HIDUP DI DUNIA INI SINGKAT! SADARILAH.

Disadur dari Renungan Harian Air Hidup, edisi 12 Desember 2010 -

Baca: Pengkotbah 7:1-22
 
"Pergi ke rumah duka lebih baik dari pada pergi ke rumah pesta, karena di rumah dukalah kesudahan setiap manusia;  hendaknya orang yang hidup memperhatikannya."  Pengkotbah 7:2

Setiap kita pasti pernah melayat ke rumah duka atau menghadiri upacara pemakaman seseorang, entah itu salah satu anggota keluarga kita, rekan bisnis, kenalan atau pun tetangga kita.  Beberapa waktu yang lalu penulis menghadiri upacara pemakaman seorang sahabat rohani yang telah dipanggil pulang ke rumah Bapa di sorga di usia yang relatif masih sangat muda yaitu 24 tahun, meninggalkan dunia ini karena sakit.  Kami semua sangat kehilangan dia.  Rona kesedihan pun terpancar di setiap wajah yang hadir.  Yang perlu kita renungkan setiap kali kita melayat orang yang meninggal adalah bukan masalah tata cara upacara pemakamannya atau bagaimana seseorang itu meninggal, melainkan makna rohani yang kita dapatkan seperti yang dikatakan oleh Salomo, di mana lebih baik pergi ke rumah duka dari pada pergi ke rumah pesta.  Di rumah duka kita kembali diingatkan bahwa hidup di dunia ini hanyalah sementara.  Kematian adalah sesuatu yang pasti dan akan dialami oleh semua orang.  Kematian tidak mengenal usia dan juga status, tua atau muda, kaya atau miskin, laki-laki atau perempuan.  Dan tak seorang pun yang tahu kapan hari kematian itu datang.  Setiap hari bisa saja menjadi hari terakhir bagi kita.

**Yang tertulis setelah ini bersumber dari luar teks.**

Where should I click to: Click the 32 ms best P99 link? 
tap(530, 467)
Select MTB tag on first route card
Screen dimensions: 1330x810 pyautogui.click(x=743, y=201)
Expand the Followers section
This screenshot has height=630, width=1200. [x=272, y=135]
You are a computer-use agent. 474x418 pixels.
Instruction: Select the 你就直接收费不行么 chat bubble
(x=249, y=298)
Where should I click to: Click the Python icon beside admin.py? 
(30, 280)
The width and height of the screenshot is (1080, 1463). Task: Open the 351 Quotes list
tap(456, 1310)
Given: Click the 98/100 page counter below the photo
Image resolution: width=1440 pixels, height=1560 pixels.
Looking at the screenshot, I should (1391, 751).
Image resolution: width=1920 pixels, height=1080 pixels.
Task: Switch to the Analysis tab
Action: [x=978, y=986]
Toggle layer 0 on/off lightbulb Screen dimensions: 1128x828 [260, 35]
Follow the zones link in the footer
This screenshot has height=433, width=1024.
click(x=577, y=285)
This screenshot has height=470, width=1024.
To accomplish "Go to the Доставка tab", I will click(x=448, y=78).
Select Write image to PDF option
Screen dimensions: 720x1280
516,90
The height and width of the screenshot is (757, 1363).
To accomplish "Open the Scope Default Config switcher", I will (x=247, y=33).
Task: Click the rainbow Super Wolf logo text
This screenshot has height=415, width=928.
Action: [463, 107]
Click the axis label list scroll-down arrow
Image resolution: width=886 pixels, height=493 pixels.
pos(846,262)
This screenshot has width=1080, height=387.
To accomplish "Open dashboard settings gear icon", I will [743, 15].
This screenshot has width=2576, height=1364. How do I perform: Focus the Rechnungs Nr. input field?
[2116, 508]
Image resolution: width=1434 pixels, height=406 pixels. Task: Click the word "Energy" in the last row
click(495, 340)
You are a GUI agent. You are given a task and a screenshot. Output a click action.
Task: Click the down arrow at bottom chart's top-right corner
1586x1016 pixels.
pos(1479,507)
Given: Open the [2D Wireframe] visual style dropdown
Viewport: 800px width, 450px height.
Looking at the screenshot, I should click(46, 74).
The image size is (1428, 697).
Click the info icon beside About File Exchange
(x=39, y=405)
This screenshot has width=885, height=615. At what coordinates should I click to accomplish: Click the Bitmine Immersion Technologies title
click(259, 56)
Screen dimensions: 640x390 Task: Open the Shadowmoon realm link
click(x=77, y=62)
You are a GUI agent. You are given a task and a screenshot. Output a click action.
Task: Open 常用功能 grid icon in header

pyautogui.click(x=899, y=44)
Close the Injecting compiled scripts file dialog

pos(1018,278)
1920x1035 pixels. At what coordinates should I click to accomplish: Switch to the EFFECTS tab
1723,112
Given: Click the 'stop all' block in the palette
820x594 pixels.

     Menjalani hidup ini seperti seseorang yang sedang berkemah.  "...jika kemah tempat kediaman kita di bumi ini dibongkar, Allah telah menyediakan suatu tempat kediaman di sorga bagi kita, suatu tempat kediaman yang kekal, yang tidak dibuat oleh tangan manusia.  Selama kita di dalam kemah ini, kita mengeluh, karena kita rindu mengenakan tempat kediaman sorgawi di atas tempat kediaman kita yang sekarang ini,"  (2 Korintus 5:1-2).  Jadi, kematian bukanlah akhir dari kehidupan manusia.  Kematian hanyalah alat Tuhan untuk membawa kita dari dunia yang fana menuju kepada kehidupan yang baru yaitu di sorga yang baka.  Bagi orang percaya kematian bukanlah suatu hal yang menakutkan, karena setiap kita yang ada di dalam Kristus, meski telah mati (jasmani), kita akan hidup (baca Yohanes 11:25).

     Pertanyaannya sekarang:  sudahkah kita ada di dalam Kristus?  Jika belum, mengapa kita masih menunda-nunda waktu untuk datang kepada Dia?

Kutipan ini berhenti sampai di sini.